The Pastoral Parents of Daphnis and Chloe

Arum Park (University of North Carolina, Chapel Hill)

Studies of the pastoral setting of Longus’ Daphnis and Chloe have centered mainly on the relationship between the pastoral environment and the erotic aspects of the novel.[1]  I shall argue, however, that the pastoral setting has relevance to key non-erotic aspects as well, specifically, the complex parent-child relationships of the novel.  This paper will discuss the role of the pastoral setting as metaphorical parent for the characters of Daphnis and Chloe.

The novel opens with an ecphrasis of a painting that depicts, among other things, women giving birth, exposure of infants who are suckled by animals, and these infants’ subsequent adoption by herdsmen.  Longus then claims a “yearning to depict the picture in words (praef. 3),” and indeed, the narrative that unfolds includes every detail of the ecphrasis except women giving birth, the only detail that is conspicuously absent from the novel.  The omission of this detail at the beginning of Longus’ story creates a disjuncture between ecphrasis and narrative, for the births of Daphnis and Chloe have been depicted pictorially, but not verbally.  This omission results in a psychological void, for the biological origins of Daphnis and Chloe are not described.  Indeed, appearance of their birth parents is postponed until the resolution of the story; in their stead emerges a set of metaphorical parental figures that serve to fill the void left by their absence.

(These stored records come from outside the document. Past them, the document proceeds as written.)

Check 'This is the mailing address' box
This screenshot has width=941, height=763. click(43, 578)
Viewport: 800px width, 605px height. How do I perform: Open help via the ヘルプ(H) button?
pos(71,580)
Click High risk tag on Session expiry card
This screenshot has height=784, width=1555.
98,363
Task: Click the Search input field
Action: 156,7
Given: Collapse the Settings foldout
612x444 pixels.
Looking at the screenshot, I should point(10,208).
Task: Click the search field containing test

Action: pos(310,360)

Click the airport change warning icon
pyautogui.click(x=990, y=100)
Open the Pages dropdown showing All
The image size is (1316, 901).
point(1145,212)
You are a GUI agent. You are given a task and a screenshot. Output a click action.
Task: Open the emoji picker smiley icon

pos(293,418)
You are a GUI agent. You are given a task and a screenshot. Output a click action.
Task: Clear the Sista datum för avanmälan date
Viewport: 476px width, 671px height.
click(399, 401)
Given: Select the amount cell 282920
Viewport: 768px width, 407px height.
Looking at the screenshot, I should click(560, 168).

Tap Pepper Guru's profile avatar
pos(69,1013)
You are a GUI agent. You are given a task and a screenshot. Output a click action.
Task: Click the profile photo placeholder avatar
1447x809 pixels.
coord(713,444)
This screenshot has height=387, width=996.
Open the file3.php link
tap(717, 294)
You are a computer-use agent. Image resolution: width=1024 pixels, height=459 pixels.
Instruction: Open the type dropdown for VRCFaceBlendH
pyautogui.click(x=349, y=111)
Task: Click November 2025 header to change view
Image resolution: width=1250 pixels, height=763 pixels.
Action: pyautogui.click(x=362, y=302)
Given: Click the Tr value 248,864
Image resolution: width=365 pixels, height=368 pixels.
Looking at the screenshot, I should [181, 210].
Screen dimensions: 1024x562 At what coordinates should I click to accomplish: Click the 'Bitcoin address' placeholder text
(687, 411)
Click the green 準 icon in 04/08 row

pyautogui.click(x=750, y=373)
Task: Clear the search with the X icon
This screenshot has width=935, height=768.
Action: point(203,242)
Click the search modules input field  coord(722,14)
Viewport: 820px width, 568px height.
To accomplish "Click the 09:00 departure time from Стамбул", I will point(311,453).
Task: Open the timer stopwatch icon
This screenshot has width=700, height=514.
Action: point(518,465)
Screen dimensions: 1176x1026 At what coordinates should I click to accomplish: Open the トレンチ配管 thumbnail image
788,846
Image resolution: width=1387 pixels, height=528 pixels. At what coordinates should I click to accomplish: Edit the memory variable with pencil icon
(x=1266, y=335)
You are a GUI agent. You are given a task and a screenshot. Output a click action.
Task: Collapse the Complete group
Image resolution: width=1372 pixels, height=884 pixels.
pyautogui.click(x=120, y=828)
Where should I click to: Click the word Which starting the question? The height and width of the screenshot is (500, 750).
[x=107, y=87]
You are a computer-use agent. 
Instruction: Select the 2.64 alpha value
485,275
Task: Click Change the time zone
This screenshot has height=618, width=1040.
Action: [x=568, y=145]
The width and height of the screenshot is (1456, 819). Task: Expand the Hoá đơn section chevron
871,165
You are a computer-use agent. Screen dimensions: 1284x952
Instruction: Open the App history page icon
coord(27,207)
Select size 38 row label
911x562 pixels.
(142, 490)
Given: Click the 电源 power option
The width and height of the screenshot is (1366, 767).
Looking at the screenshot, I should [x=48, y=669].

Daphnis and Chloe are each found in a setting that resembles a pastoral locus amoenus, complete with trees, grass, and, in the case of Chloe, a cave.  Such a setting evokes enclosure, safety, and protection from external dangers; the locus amoenus, then, acts symbolically as a womb for the children.  In the absence of biological mothers, the first live beings to assume maternal roles toward Daphnis and Chloe are the she-goat and ewe who are found suckling the infants.  The nourishment provided by the suckling animals within the enclosure of the locus amoenus supplants the role that would naturally be assumed by a biological mother, and removal of these infants from such enclosed and nurturing spaces symbolizes emergence from the womb into the less-protected world outside the body of the mother; the pastoral world outside the locus amoenus is idyllic, but is not afforded the same security of enclosed isolation.  Moreover, the goat and ewe provide a model that the eventual adoptive parents, Lamon, Dryas, and their wives, may emulate, for these adoptive parents appropriate the emotional relationship between parent and child that has first been established by the goat and ewe.

The pastoral environment as depicted in Daphnis and Chloe provides the means by which Longus may provide the orphaned Daphnis and Chloe with pseudo-parental figures and thus compensate for the absence of biological parents until the end of the novel.  The relationships between the children and their pastoral environments is thus profoundly psychologized, for Daphnis and Chloe are connected to their pastoral settings in the way that children are usually bound to their birth parents.



[1] See J.J. Winkler, The Constraints of Desire: The Anthropology of Sex and Gender in Ancient Greece (New York, 1990) 101-126 and F.I. Zeitlin, “Gardens of Desire in Longus’s Daphnis and Chloe:  Nature, Art, and Imitation,” in The Search for the Ancient Novel, ed. J. Tatum (Baltimore, 1994) 148-149.